● **Aim of the task**:
From the records that follow, copy every line that contains the word "Given".

● **Data shown**:
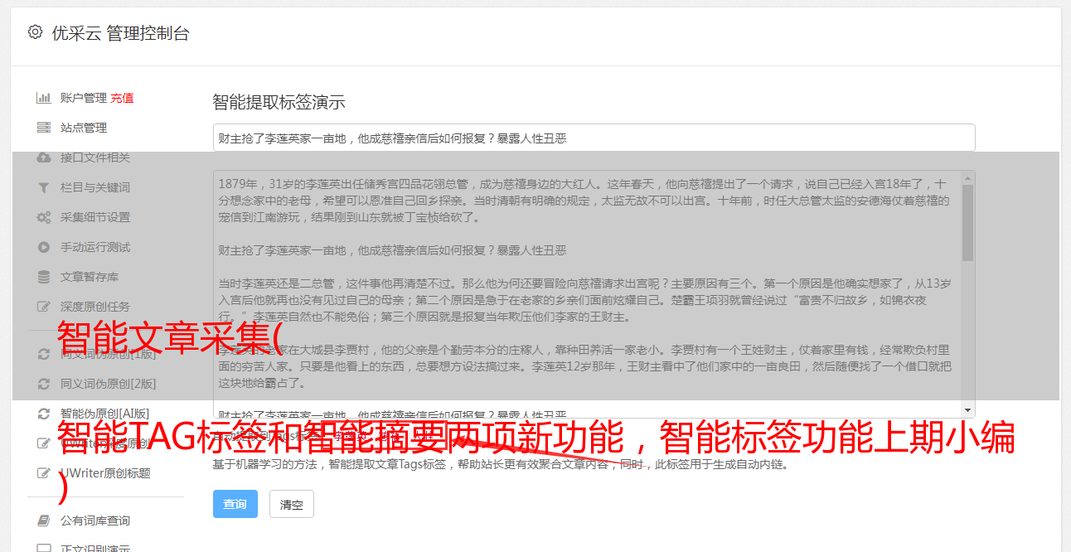Open the filter icon next to 栏目与关键词
The image size is (1071, 552).
(x=44, y=187)
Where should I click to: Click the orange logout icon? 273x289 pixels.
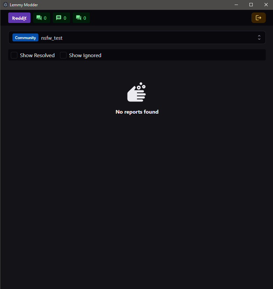pyautogui.click(x=259, y=18)
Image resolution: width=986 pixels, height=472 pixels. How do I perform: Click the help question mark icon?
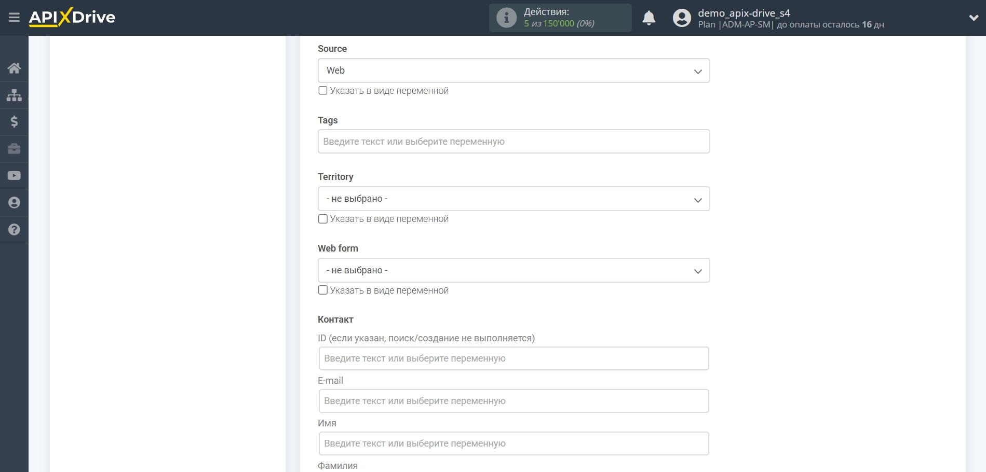point(14,230)
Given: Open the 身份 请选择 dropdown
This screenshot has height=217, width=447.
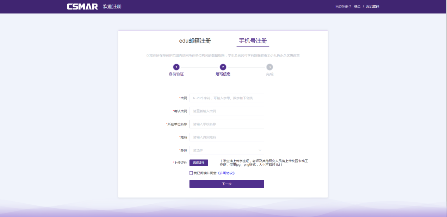Looking at the screenshot, I should 226,150.
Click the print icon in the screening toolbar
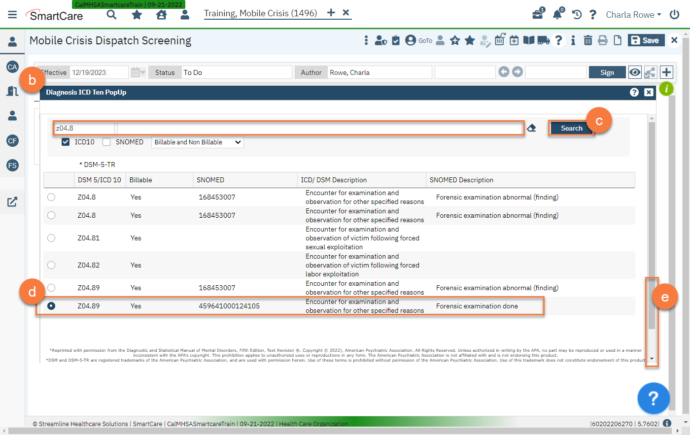 [603, 40]
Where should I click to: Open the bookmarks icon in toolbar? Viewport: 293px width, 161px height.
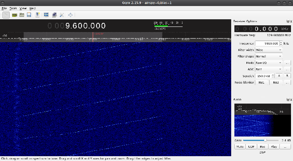tap(38, 15)
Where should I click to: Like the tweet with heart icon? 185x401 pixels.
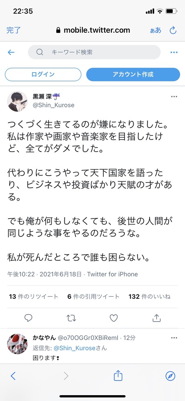[x=114, y=318]
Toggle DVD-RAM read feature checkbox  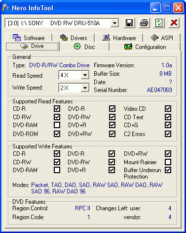(57, 125)
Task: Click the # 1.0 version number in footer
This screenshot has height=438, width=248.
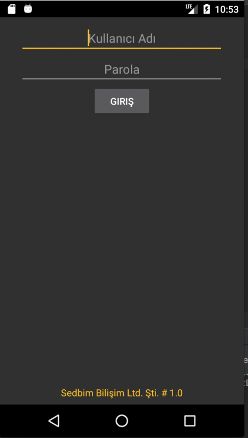Action: point(172,393)
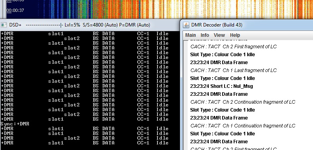Select the Ch 2 Continuation fragment of LC line
Screen dimensions: 313x150
click(x=243, y=102)
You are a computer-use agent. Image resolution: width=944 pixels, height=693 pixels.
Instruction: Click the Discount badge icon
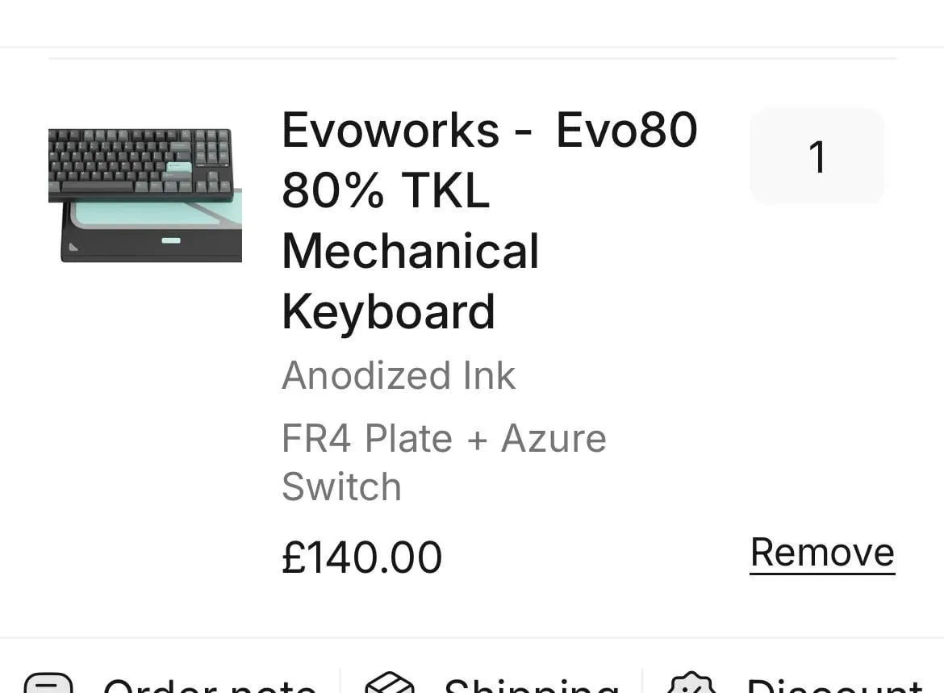(692, 684)
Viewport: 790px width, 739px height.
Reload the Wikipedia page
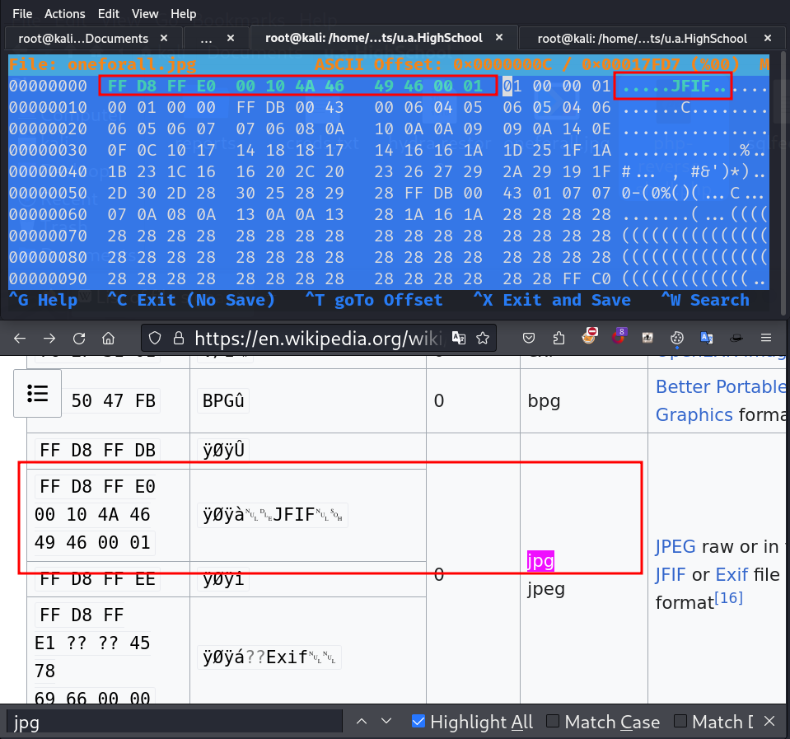pos(79,338)
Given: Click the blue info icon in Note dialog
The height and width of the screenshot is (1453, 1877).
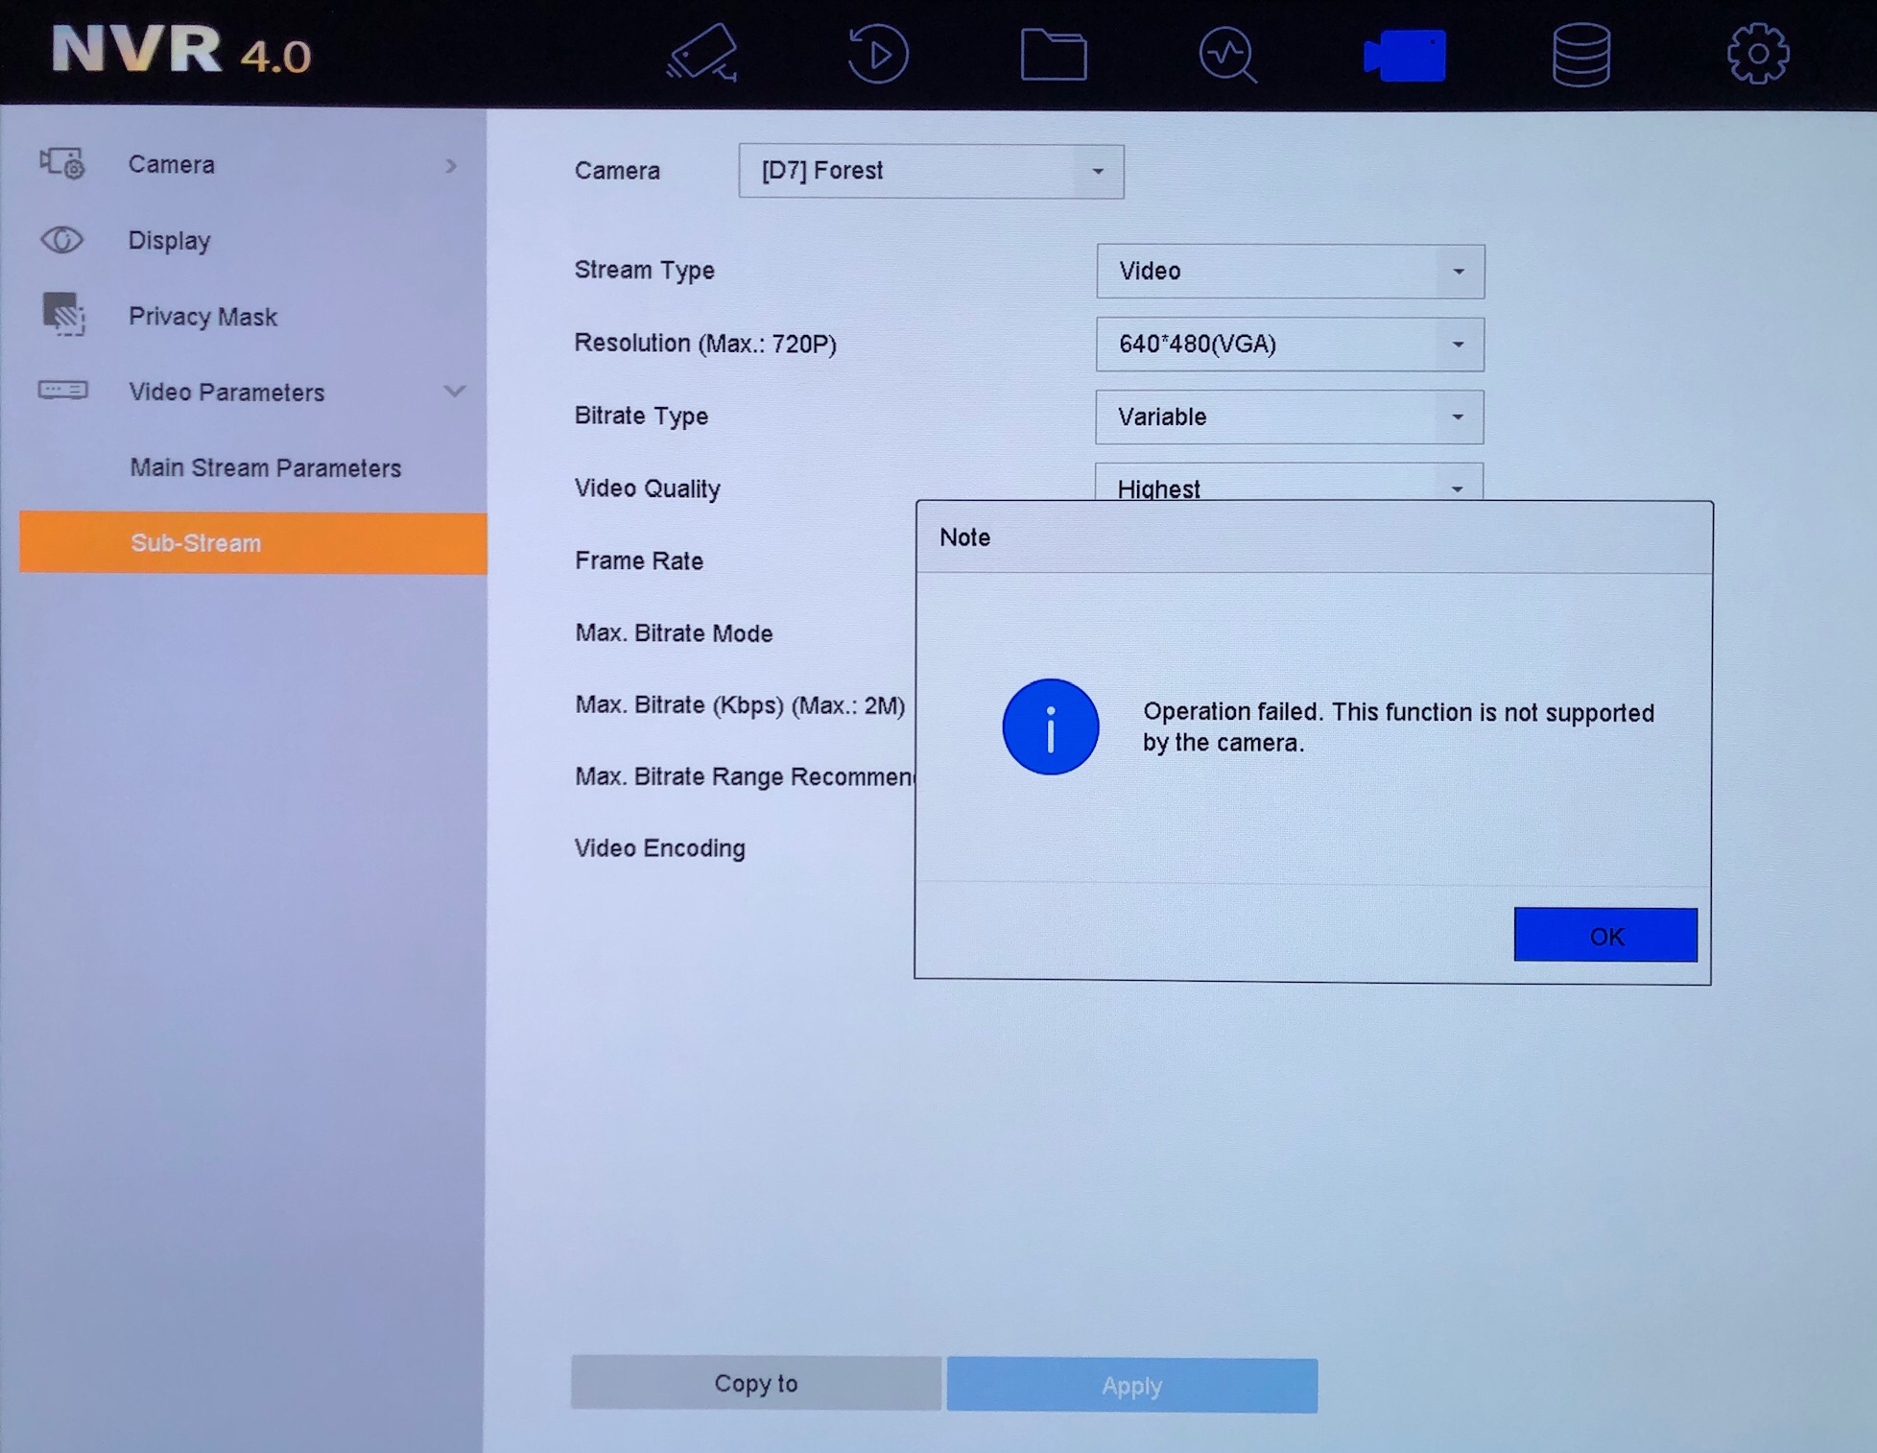Looking at the screenshot, I should [1050, 727].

● **Exercise response**:
Given: Open the 身份 请选择 dropdown
Given: Click the blue info icon in Note dialog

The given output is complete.